Top of Data listing

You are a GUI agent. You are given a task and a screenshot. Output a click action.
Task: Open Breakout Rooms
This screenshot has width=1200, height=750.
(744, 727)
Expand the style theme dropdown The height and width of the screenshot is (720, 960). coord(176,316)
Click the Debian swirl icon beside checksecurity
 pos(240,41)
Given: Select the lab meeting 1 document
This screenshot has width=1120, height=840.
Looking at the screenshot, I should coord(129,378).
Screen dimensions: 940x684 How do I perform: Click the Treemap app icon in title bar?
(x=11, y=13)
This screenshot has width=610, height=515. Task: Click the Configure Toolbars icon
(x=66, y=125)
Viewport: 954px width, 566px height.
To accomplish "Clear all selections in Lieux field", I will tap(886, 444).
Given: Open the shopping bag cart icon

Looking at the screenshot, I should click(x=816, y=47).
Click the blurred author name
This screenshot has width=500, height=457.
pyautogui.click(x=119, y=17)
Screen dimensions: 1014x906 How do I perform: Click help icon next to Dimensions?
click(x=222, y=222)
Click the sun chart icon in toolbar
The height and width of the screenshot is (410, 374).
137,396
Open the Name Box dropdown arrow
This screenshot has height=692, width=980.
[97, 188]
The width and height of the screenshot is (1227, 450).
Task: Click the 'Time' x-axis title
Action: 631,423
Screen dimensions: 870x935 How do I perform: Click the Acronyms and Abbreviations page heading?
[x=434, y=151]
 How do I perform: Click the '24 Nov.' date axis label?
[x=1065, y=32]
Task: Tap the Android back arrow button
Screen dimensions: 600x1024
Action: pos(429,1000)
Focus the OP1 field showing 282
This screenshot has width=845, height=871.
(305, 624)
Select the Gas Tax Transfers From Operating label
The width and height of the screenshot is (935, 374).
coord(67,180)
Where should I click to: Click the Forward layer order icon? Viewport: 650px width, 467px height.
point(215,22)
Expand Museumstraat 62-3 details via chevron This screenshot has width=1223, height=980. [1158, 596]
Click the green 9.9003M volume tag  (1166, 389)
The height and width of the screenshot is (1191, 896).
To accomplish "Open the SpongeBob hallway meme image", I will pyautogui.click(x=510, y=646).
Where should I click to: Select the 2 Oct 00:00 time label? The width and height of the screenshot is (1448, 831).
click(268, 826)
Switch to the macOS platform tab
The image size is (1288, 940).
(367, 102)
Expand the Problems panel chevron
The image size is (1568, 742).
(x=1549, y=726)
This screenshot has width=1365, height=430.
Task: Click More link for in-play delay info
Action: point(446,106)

Bottom of Data listing

▸ **How to complete this task**
Work out how many lines in the data hold the word "Expand"; reply with the number alone.

▸ **Your response**
3